_Exercise_:
The required output is the lines below from the line containing "The image size is (1456, 819)." to the line containing "Task: Click the Comunidad megaphone icon", inclusive, retyped exactly. No other lines belong in it.

----- Listed entries -----

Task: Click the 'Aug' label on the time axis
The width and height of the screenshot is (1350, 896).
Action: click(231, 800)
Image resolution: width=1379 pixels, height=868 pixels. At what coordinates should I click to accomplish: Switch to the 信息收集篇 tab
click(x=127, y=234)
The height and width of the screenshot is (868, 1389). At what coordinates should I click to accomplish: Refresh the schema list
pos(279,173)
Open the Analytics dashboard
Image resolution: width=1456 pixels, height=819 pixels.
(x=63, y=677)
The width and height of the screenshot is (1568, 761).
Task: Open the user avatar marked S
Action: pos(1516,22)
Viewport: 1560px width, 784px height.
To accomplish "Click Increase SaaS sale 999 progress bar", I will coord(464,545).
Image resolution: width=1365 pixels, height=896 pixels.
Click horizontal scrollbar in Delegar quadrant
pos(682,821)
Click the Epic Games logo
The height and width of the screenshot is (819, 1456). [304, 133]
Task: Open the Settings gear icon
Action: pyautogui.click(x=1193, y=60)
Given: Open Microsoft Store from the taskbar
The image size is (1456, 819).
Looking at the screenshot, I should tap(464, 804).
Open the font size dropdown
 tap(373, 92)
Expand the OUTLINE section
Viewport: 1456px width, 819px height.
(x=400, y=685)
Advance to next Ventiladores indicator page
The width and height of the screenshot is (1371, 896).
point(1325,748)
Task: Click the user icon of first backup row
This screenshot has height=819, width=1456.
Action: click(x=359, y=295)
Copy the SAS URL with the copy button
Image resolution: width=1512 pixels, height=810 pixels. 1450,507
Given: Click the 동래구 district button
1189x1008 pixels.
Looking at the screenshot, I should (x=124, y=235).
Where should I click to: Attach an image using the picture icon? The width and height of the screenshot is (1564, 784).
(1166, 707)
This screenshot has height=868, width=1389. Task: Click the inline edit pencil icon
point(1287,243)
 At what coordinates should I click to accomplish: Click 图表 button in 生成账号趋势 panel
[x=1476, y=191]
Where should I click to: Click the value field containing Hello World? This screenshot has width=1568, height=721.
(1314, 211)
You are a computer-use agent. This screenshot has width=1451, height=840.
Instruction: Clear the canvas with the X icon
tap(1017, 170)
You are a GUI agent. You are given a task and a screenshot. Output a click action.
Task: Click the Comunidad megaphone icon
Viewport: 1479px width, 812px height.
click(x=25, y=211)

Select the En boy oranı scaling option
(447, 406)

-----

_Reply to the exercise_:
The image size is (1456, 819).
Looking at the screenshot, I should tap(464, 804).
Open the font size dropdown
 tap(373, 92)
Expand the OUTLINE section
Viewport: 1456px width, 819px height.
(x=400, y=685)
Advance to next Ventiladores indicator page
The width and height of the screenshot is (1371, 896).
point(1325,748)
Task: Click the user icon of first backup row
This screenshot has height=819, width=1456.
Action: click(x=359, y=295)
Copy the SAS URL with the copy button
Image resolution: width=1512 pixels, height=810 pixels. 1450,507
Given: Click the 동래구 district button
1189x1008 pixels.
Looking at the screenshot, I should (x=124, y=235).
Where should I click to: Attach an image using the picture icon? The width and height of the screenshot is (1564, 784).
(1166, 707)
This screenshot has height=868, width=1389. Task: Click the inline edit pencil icon
point(1287,243)
 At what coordinates should I click to accomplish: Click 图表 button in 生成账号趋势 panel
[x=1476, y=191]
Where should I click to: Click the value field containing Hello World? This screenshot has width=1568, height=721.
(1314, 211)
You are a computer-use agent. This screenshot has width=1451, height=840.
Instruction: Clear the canvas with the X icon
tap(1017, 170)
You are a GUI agent. You are given a task and a screenshot. Output a click action.
Task: Click the Comunidad megaphone icon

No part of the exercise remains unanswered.